Not the Hero We Needed

Always an eagle-eyed portraitist of contemporary Italy and its socioeconomic peccadilloes, Gianni Amelio hasn't had a film released here in more than 15 years, and this strange, gentle, whimsically formulated concoction may give us a clue as to why. Ostensibly a kind of Candide-like tragicomedy, the movie's as difficult to figure as the reasoning behind the deplorably off-the-mark English-distribution subtitle. (L'Intrepido translates as “the intrepid one,” the title of a beloved Italian children's magazine from the middle of the last century.) Just when you think you've got a grip on its tail, it slips into head-scratching near-absurdity.

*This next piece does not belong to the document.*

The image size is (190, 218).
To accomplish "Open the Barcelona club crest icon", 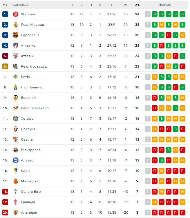I will coord(16,35).
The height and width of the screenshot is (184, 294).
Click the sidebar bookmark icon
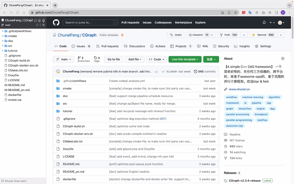(35, 20)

Amelio-ites—for whom the Amelio of the 1990s, with Open Doors (1990), Stolen Children (1992) and Lamerica (1994), represented a lone thorny hope for Italian cinema—will not be satisfied, but those without expectations of any kind might well be charmed. Antonio Albanese, lately of Woody Allen's lamentable To Rome With Love, plays Antonio, a middle-aged naif who works as a kind of temp/”fill-in” across Milan. Untrained but skilled enough to drive a trolley and cook in a restaurant, Antonio also delivers pizzas, sells flowers, works on construction sites, slaves in an industrial laundry and so on, each job for one day or so. Though work stuff often goes wrong, Antonio is never downtrodden—on the contrary, he is merry, enthusiastic and virtually tireless. Eventually, we meet his sax-playing son (Gabriele Rendina), learn about his divorce and his past career as a teacher, and we watch him make platonic friends with a troubled girl (Livia Rossi), who's also scrounging for temp work.

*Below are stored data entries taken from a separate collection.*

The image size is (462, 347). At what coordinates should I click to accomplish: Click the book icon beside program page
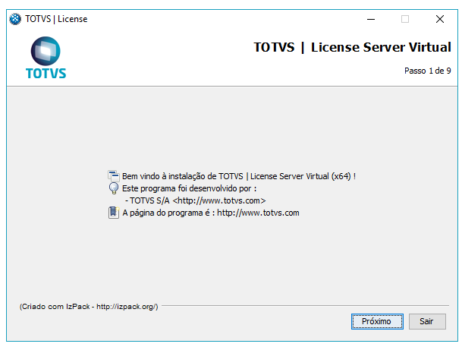point(114,213)
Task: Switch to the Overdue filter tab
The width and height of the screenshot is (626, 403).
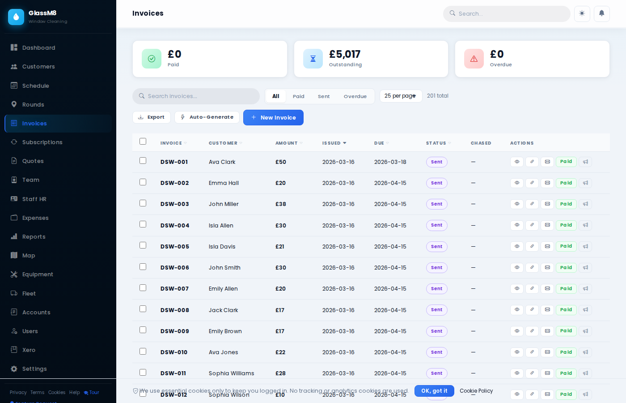Action: (x=355, y=96)
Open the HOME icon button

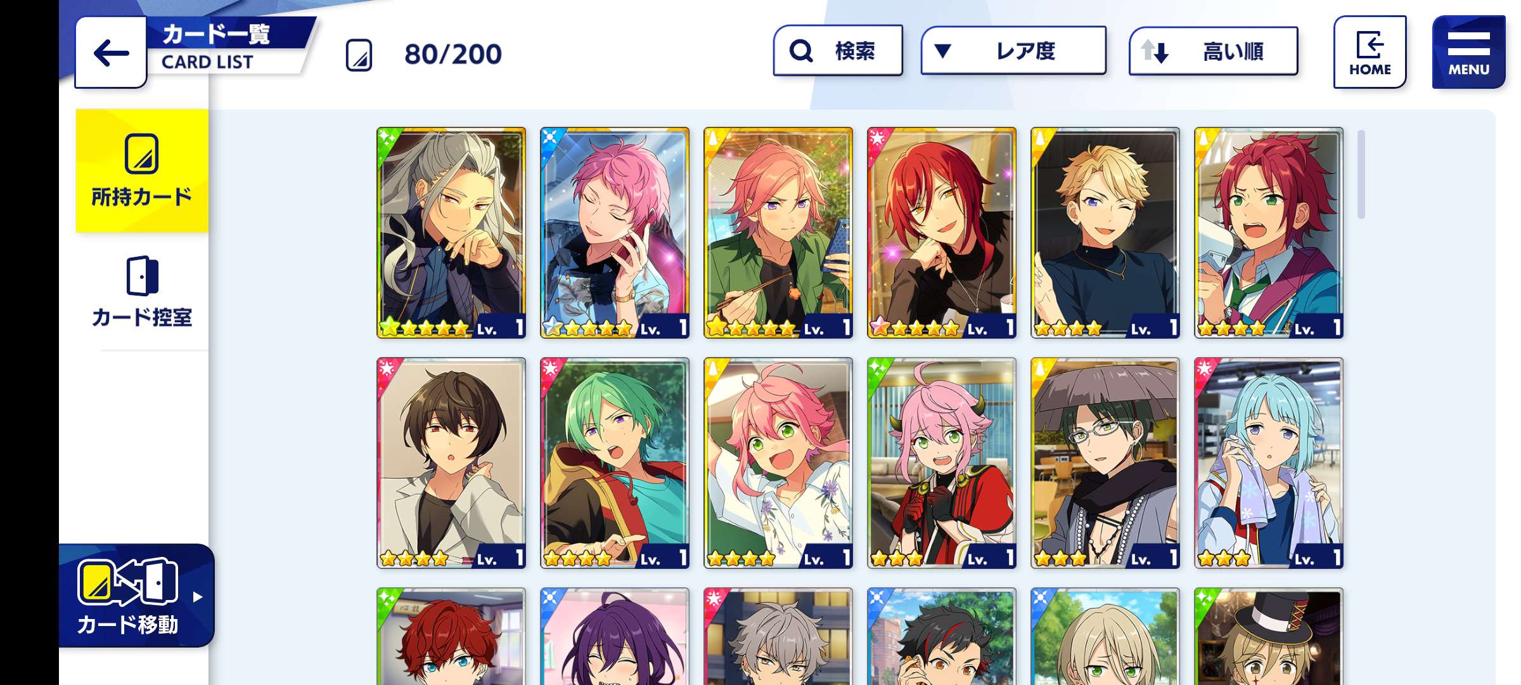tap(1370, 52)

Amelio's movie is at times oddly jaunty, with a frothy score that cuts across the implicit tone of socioeconomic critique. Antonio is a kind of clown, unbattered by circumstance to a degree that compels you to wonder what the film's actually about. His childlike savoir-faire doesn't fuel the story very easily, and eventually, Amelio resorts to offhand tragedy, humiliating coincidence and a left-field collapse of Antonio's relationship with his son, who suddenly becomes a hair-trigger tortured-artist mess.

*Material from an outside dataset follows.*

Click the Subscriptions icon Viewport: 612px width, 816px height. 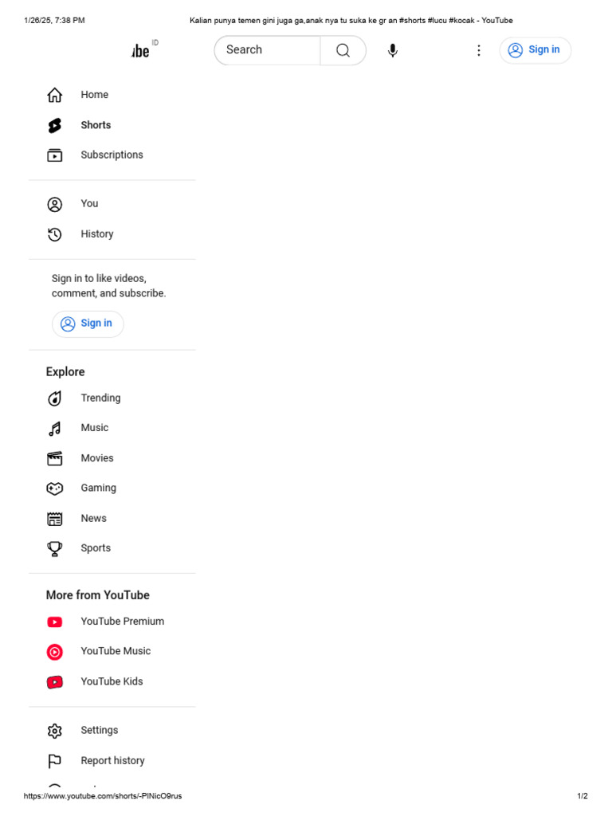55,155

The slices of modern Milanese life are vivid, and Albanese's lonely-mutt gaze is seductive in an old-school, Harry Langdon kind of way, but Intrepido adopts and discards possible stories as though they're tissues—a sequence when a panicked Antonio discovers that the shoe store he's working in is actually an all-but-shoeless front for black marketeering makes sense, but too much of the hero's other floormat reactions to abuse and misfortune don't. His sad-sack Candide-ness isn't an instrument of satire; it's hard to say why the character has been conceived this way or what his mild travails signify. Amelio might just be trifling around, and sometimes that's how the film feels: rudderless and unsure of its own purpose. If fuzzy thematic thrust doesn't bug you, however, the essence of Albanese as a shrugging everyman for post-debt-crisis Europe may be its own reward.